December 6, 2012
Vacation days: Use 'em so you don't lose 'em
Inside Sephora, where nail polishes and perfumes abound, Dwight O’Neal holds out a makeup brush to dab his brand’s illuminizer on a young woman. In the next few weeks, O’Neal will travel to Sephora stores throughout the Southeast, dolling up potential customers to pump up sales of Josie Maran products. With his intense schedule during the holidays, taking a vacation day is out of the question.
For O’Neal, an educator and sales support representative with Josie Maran Cosmetics, that means thinking strategically and using his vacation time in February, rather than forfeiting days off at year end.
As 2012 draws to a close, the question looms: Are you going to accidentally forfeit vacation days?
For an increasing number of American workers, the answer is yes.
“Now is the time of year that everyone should take note of his or her company’s vacation policy,” employee benefits expert Joanne Apice says. You should know if you can carry over vacation days and if so, how many.
A survey by Harris Interactive found that by the end of 2012, Americans will leave an average of 9.2 days of vacation unused, up from 6.2 days last year. It also found profits per employee are at a 10-year high, mostly because workers are cramming in more hours.
O’Neal says that in December, he crams in hours at Sephora by choice. He loves his job showing customers how to use Josie Maran’s organic cosmetics and wouldn’t want to take a day off during busy season even if he could. “In retail, December is a blackout period, but that’s OK with me. I love being on the floor, interacting with customers.”
Others say they, too, try to be strategic about vacations, well aware of policies on “use them or lose them” and end-of-the-year blackout periods in industries such as hospitality, retail and health care.

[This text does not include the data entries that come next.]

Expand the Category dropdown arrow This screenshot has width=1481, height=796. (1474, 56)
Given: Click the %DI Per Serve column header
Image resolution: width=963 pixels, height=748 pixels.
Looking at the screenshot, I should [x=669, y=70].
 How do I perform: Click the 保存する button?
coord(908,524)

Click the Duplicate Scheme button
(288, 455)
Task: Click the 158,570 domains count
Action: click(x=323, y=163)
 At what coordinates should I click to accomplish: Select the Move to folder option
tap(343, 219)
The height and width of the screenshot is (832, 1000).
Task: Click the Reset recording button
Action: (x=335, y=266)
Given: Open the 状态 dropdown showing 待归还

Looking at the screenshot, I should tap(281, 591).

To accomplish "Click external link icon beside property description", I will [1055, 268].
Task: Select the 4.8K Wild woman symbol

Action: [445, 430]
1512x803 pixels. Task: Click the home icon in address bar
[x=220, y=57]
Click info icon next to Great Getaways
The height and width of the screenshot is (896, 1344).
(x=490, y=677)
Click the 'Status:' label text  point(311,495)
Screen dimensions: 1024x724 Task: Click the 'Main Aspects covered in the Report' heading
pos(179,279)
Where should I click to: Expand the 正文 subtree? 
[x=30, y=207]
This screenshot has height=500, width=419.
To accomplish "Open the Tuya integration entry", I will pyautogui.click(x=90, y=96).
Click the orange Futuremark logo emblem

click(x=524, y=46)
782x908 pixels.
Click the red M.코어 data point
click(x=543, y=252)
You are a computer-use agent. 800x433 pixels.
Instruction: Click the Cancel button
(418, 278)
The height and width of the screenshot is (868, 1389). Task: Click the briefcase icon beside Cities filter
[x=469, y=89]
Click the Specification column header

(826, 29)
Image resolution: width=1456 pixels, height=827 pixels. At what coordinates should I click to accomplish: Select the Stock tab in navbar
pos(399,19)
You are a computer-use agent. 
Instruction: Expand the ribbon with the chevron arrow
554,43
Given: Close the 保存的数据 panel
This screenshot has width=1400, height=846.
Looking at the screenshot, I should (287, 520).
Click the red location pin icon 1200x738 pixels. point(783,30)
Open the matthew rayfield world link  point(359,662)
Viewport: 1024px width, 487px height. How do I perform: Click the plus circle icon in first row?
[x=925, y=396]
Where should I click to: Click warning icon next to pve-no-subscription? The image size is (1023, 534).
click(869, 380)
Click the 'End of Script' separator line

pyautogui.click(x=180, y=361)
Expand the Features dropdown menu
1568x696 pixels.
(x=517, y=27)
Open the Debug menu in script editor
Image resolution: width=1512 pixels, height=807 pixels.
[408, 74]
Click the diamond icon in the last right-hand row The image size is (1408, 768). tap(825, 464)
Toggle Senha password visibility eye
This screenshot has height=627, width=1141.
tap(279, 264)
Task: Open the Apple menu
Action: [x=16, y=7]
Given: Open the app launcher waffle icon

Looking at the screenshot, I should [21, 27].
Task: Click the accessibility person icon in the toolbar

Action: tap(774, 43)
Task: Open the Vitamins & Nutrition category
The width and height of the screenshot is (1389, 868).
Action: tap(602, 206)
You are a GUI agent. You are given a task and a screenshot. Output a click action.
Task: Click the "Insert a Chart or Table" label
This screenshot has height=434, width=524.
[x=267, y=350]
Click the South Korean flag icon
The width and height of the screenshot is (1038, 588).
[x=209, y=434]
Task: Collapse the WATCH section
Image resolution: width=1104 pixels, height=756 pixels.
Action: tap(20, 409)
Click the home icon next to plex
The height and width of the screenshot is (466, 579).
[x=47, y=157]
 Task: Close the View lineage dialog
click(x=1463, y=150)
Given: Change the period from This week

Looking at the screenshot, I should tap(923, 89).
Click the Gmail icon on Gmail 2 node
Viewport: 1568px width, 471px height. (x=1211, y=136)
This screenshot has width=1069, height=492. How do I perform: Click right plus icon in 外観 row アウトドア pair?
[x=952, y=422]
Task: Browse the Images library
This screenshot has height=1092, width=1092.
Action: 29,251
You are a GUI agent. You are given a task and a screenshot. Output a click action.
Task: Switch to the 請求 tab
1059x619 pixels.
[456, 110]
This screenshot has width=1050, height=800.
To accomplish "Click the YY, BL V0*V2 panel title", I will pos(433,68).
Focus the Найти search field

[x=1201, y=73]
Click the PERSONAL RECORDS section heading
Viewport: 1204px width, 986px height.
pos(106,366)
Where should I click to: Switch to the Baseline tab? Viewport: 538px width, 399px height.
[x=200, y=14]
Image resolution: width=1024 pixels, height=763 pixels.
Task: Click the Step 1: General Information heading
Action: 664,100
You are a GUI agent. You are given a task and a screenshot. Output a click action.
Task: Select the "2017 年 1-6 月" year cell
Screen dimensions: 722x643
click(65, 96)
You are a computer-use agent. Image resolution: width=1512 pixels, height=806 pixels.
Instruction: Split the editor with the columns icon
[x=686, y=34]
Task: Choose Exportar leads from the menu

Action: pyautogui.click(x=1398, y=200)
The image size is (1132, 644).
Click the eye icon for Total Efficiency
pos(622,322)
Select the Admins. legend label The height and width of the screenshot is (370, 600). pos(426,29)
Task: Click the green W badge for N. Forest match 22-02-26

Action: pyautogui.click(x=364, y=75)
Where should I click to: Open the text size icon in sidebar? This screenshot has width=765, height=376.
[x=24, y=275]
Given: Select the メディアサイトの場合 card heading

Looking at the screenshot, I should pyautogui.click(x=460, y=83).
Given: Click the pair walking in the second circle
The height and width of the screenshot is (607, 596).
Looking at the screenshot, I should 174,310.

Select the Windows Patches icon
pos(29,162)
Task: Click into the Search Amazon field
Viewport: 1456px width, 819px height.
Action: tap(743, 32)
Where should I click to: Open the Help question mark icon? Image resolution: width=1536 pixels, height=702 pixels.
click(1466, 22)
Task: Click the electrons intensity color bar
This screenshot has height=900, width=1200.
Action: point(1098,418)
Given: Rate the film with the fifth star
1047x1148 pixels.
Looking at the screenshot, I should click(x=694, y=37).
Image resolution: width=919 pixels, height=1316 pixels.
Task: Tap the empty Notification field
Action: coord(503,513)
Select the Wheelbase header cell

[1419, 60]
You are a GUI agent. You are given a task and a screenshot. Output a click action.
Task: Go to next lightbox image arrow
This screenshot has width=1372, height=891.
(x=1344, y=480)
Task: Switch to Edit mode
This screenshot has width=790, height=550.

But inevitably, there are those who lose track of where they stand with vacation days.
“There are workers who are scrambling to get days off scheduled,” Apice says. “When you have multiple employees in that situation and you still have work that needs to be done, it is a challenge to balance scheduling and management of the department.”
Yet, for some workers, particularly at high levels, there’s a reluctance to take time off. An increasing number of people say they can’t afford to take all the vacation allotted to them because work piles up. Others conclude that they are just too busy to take time off or don’t want to send the signal that they are not committed.
Peter Mendez, a finance services executive, said he will be among those who leave vacation time unused in 2012, mostly because he fears the mountain of work that awaits upon return. “It is too painful coming back to 2,000 emails.”
Forfeiting vacation time happens even as American bosses encourage employees to take their earned time off. According to an Expedia survey, the majority of Americans workers say their bosses support taking their allotted time off, with only 5 percent who said their bosses weren’t supportive. “Employers give vacation time to recharge so that when you come back you are refreshed and can perform better,” Apice says.
John Morrey, general manager of Expedia.com, said in a statement, “Your vacation days are not a gift, not a luxury. They’re yours to use. Studies consistently show that an ideal work-life balance leads to happier and more productive employees.”
In Denver, one boss puts a priority on work-life balance and even has gone as far as offering his staff incentive to use vacation days. Bart Lorang, CEO of technology company FullContact, has said he will give all employees a $7,500 bonus each year if they go on vacation and disconnect.
As the year comes to a close, Maureen Shea, Right Management’s chief financial officer for Florida and the Caribbean, wants her employees to take their earned, guilt-free vacation days. “We encourage people to take time if they have it, but we realize that sometimes business gets in the way,” Shea says. “Because we’re a smaller business, we can be more flexible.”
Ironically, vacation remains a negotiated benefit in hiring packages, with most executives asking for at least four weeks of paid time off. “Vacation time becomes emotional, something executives hold onto even if they aren’t planning to take all of it,” says Angel Gallinal, a partner in the Miami office of executive search company Egon Zehnder International.
For executives, four weeks might be standard, but it’s more than the national average, which dropped this year. In 2012, Americans reported receiving 12 days of vacation, compared with 14 days last year, according to Expedia’s annual Vacation Deprivation study of 8,687 employed adults in 22 countries.
At the same time, a new trend of unlimited vacation as long as goals are met has been catching on in U.S. industries such as high tech, accounting and law. And there’s a small but growing trend of companies that let workers sell their unused vacation days to their employers in exchange for compensation. These “buy-sell” programs let employees either buy extra vacation days for the following year or sell off unused days from the current year.
Gallinal says he doesn’t have to worry about jockeying to use up his vacation days before year end. His office closes after Christmas, putting him among the 5 percent of workers who will receive the entire week off between Christmas and New Year with pay. Even so, Gallinal says he no longer completely checks out -- even when he’s supposed to be on vacation. “I make sure my clients know how to get in touch with me.”